▶ SUPPLIED RECORDS
○ ○ ○

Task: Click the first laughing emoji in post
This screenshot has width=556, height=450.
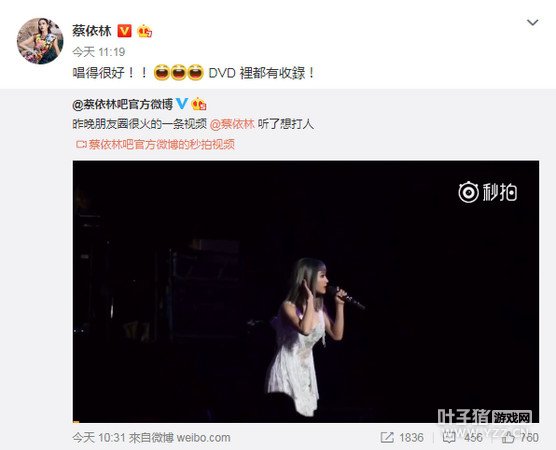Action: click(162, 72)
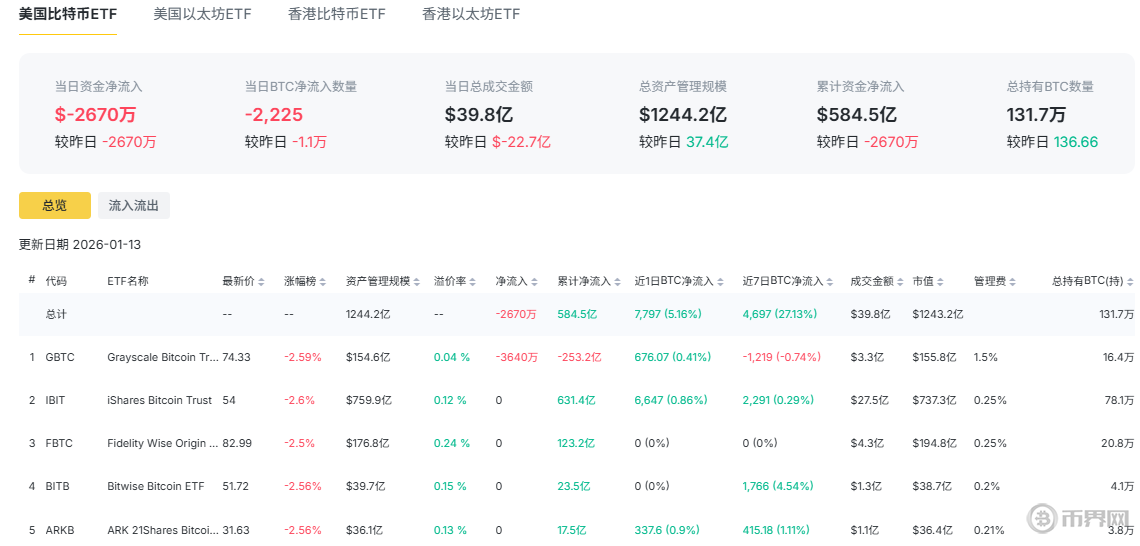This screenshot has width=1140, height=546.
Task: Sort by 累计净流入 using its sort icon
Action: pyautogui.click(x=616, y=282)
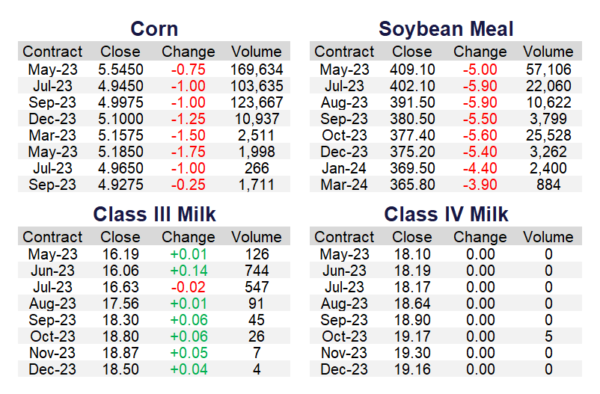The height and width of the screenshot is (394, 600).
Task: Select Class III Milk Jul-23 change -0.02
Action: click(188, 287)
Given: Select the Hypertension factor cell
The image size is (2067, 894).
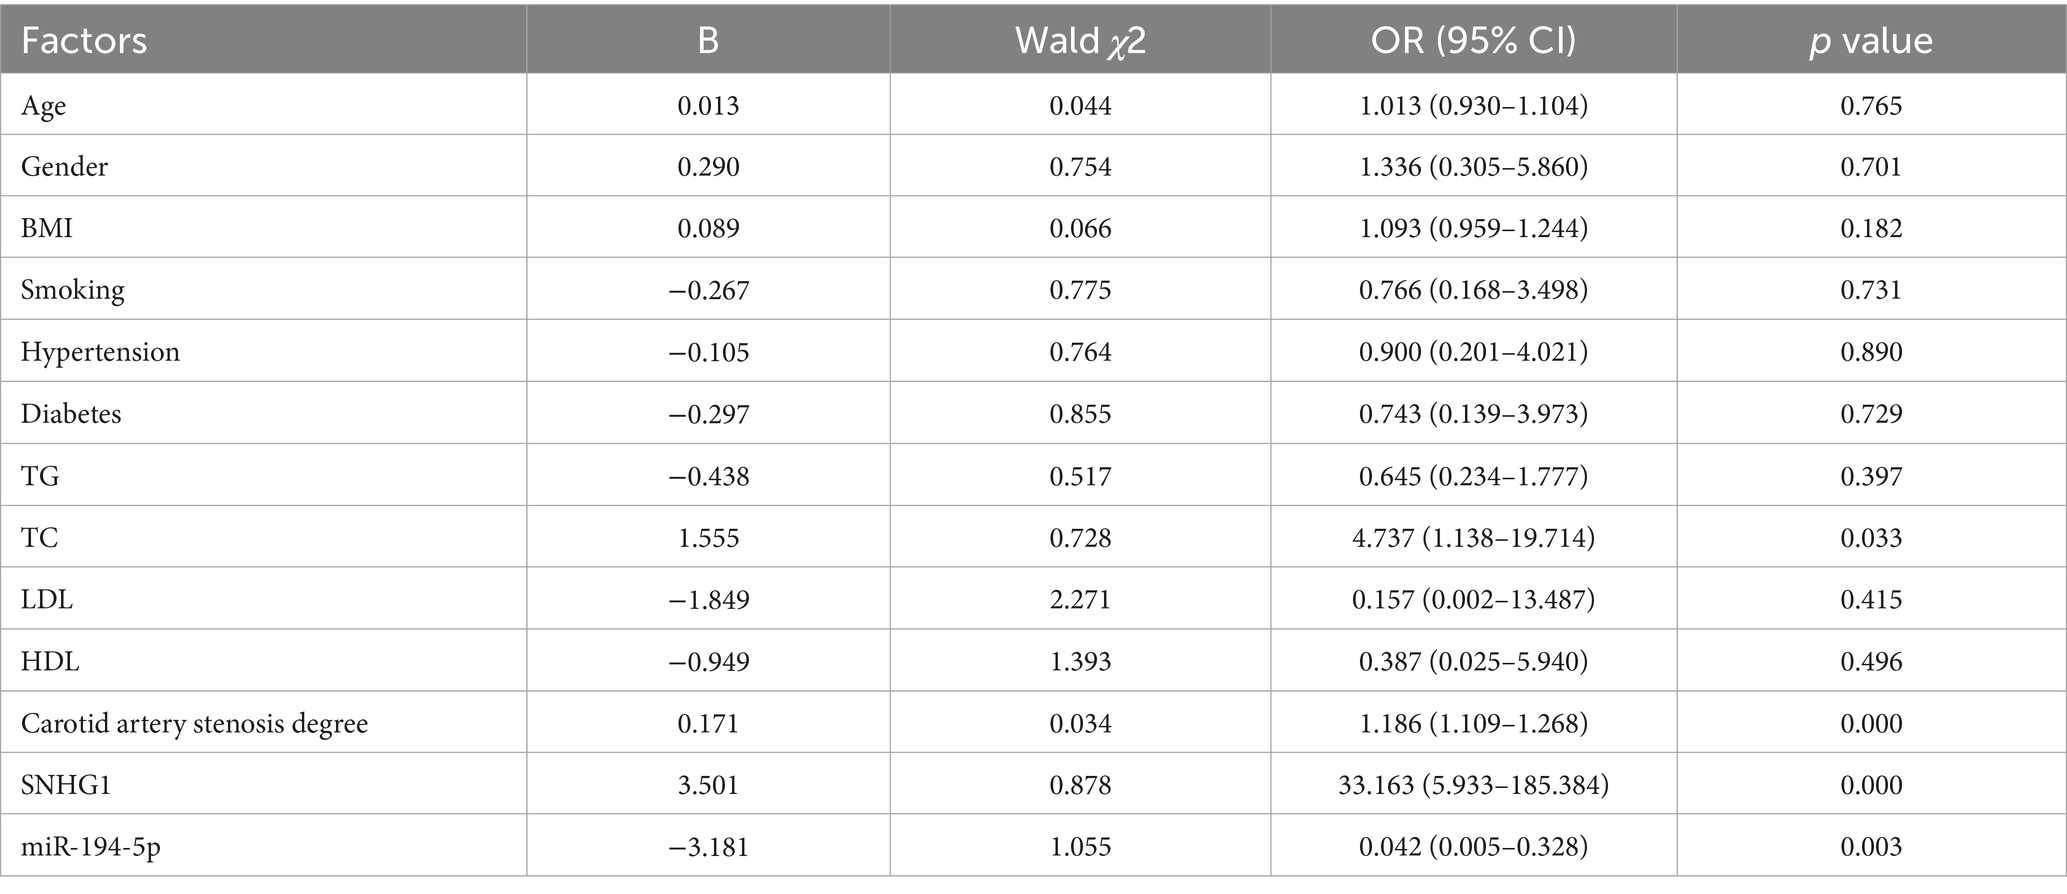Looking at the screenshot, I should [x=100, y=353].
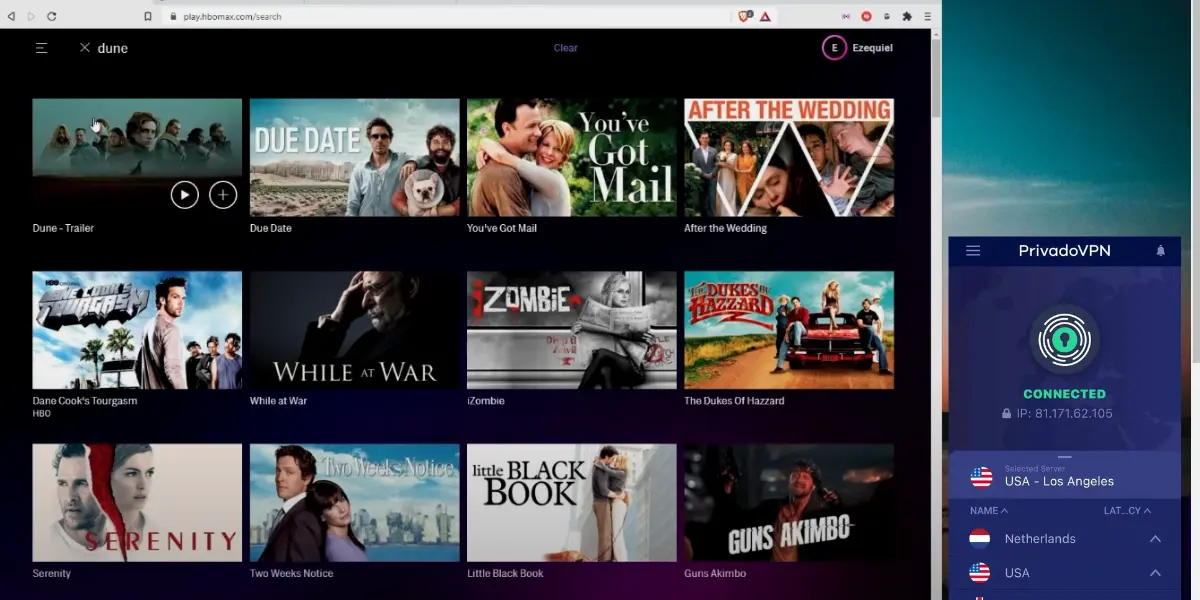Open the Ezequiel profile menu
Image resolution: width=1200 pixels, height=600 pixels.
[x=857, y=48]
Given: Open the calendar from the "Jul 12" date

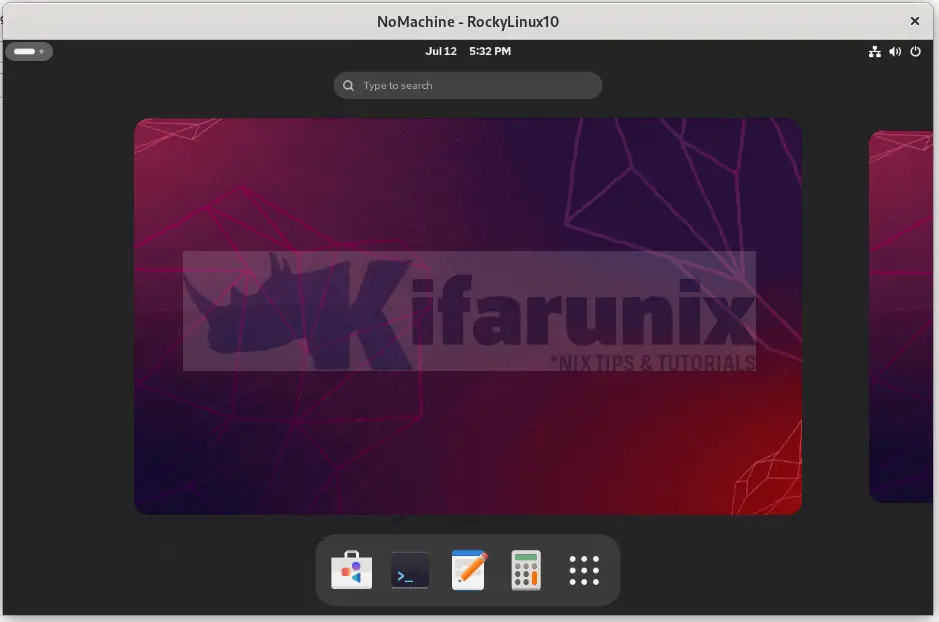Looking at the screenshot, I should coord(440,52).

○ ○ ○

▶ DIRECTIONS
Transcribe every line of the data exactly. No pictures go in the copy.

▶ OUTPUT OF THE TASK
Task: Click the first laughing emoji in post
This screenshot has width=556, height=450.
Action: click(162, 72)
This screenshot has width=1140, height=546.
Task: Sort by 累计净流入 using its sort icon
Action: pyautogui.click(x=616, y=282)
The height and width of the screenshot is (394, 600).
Task: Select Class III Milk Jul-23 change -0.02
Action: click(188, 287)
Given: Select the Hypertension factor cell
The image size is (2067, 894).
Looking at the screenshot, I should [x=100, y=353].
Open the Ezequiel profile menu
Image resolution: width=1200 pixels, height=600 pixels.
[x=857, y=48]
Given: Open the calendar from the "Jul 12" date

Looking at the screenshot, I should coord(440,52).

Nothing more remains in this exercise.